Manchester and London powers further ahead – Manchester and London Investment Trust delivered an NAV return of 9.8% over the year ended 31 July 2019. By contrast, its benchmark, the MSCI UK Investable Market Index, returned just 1.0%. The trust was 50% ahead of its benchmark over three years at 31 July 2019. The dividend has been raised by 16.7% to 14p, this is paid from capital rather than revenue returns.
The manager breaks down the portfolio’s performance by sector. The trust focuses on the technology, healthcare and consumer sectors and the technology sector was the largest contributor to returns, adding 6.4% to the NAV. Sterling weakness was also beneficial. On technology, the manager said:
“Microsoft Corporation accounted for over half of the sector return and was the biggest single contributor to portfolio performance during the year.
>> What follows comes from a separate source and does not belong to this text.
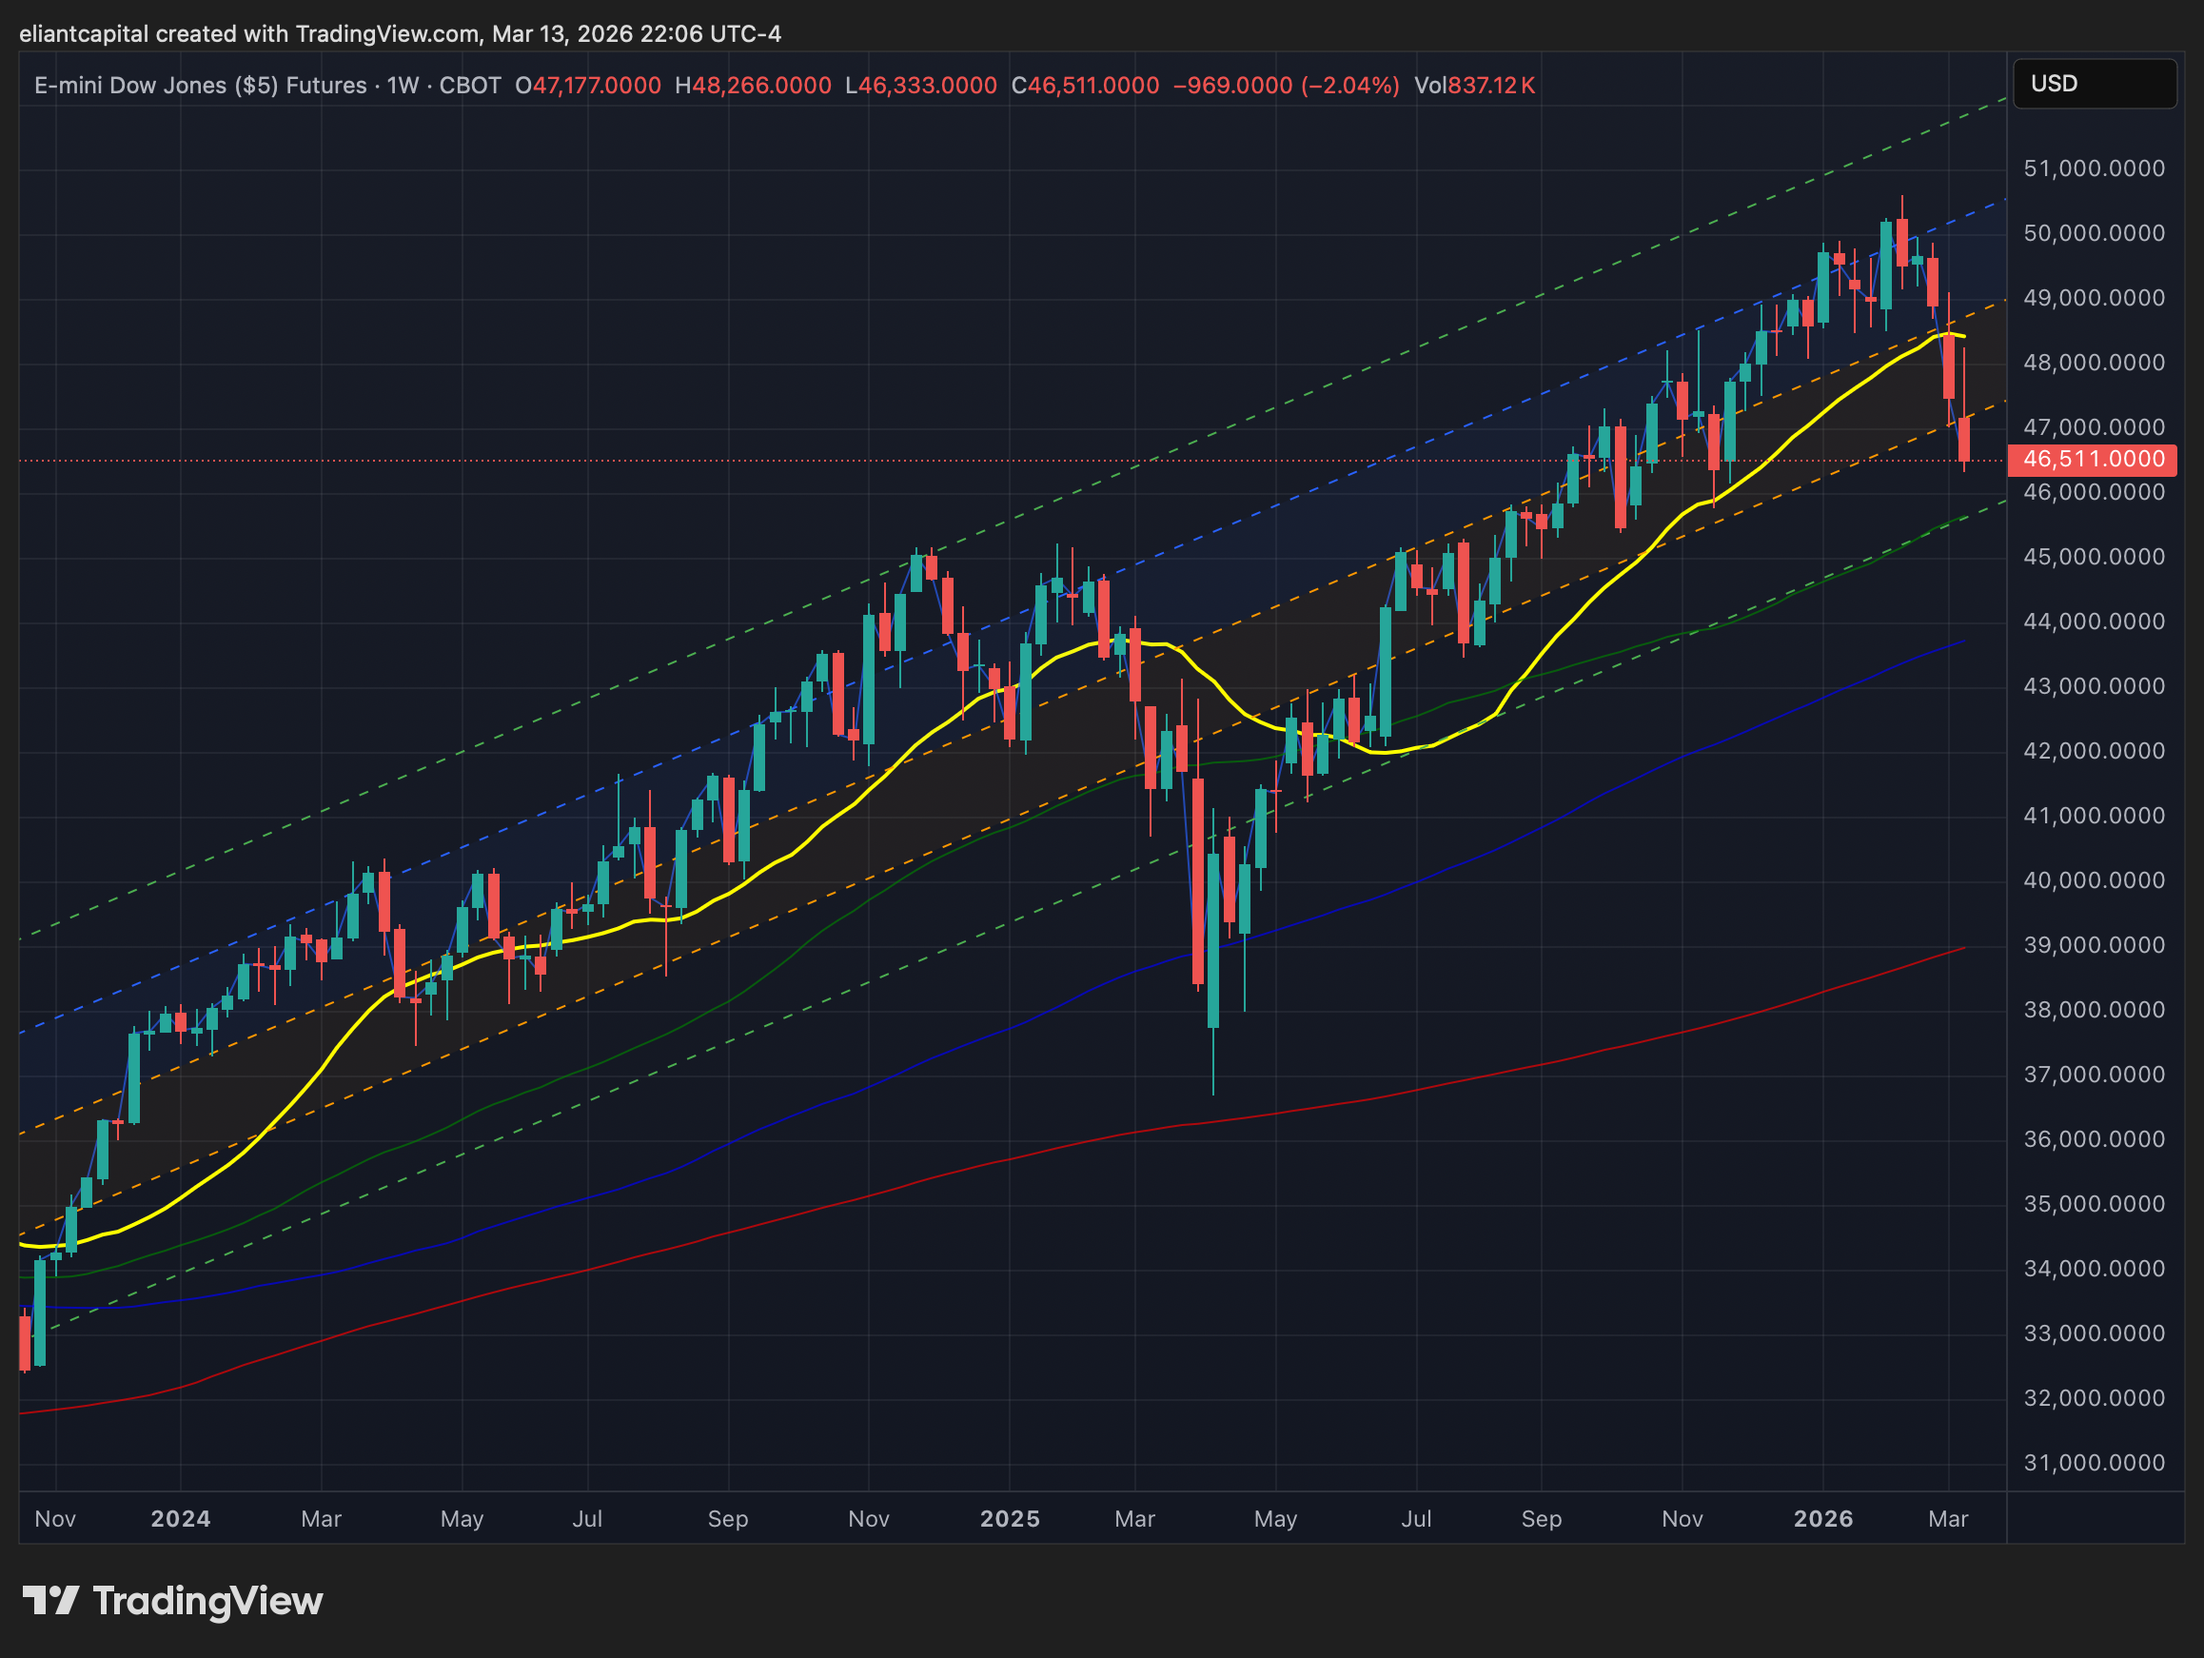Click the 40,000.0000 price scale label
Image resolution: width=2204 pixels, height=1658 pixels.
coord(2093,881)
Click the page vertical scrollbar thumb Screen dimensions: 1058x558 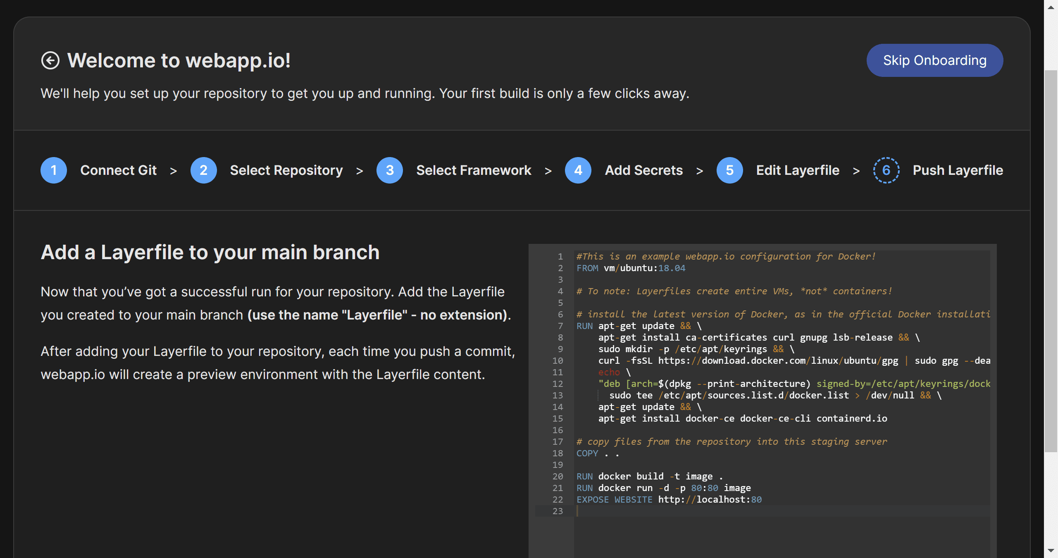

Other material positive performers included PayPal Holdings Inc, Match Group Inc, Visa Inc, Facebook Inc, Tencent Holdings Ltd, Adobe Systems Inc, The Walt Disney Company, Apple Inc and Polar Capital Technology Trust plc.
Video gaming was the key underperforming sub-sector during the year: Activision Blizzard Inc, Nvidia Corp, Electronic Arts Inc, Ubisoft Entertainment Sa, Take Two Interactive Software Inc and Nintendo Co. Ltd together contributed -3.9% to overall portfolio performance. During the year, we reduced exposure to this niche. The gaming sub-sector’s growth is forecast to be strong over the medium term but there is also a disruptive shift in pricing models which is increasing the volatility in earnings.
Alphabet Inc was the only other material negative contributor.”
In consumer, the portfolio made money from Amazon and LVMH but Alibaba was a detractor. In healthcare a holding in Align Technology lost them money and was sold leaving no exposure to this area.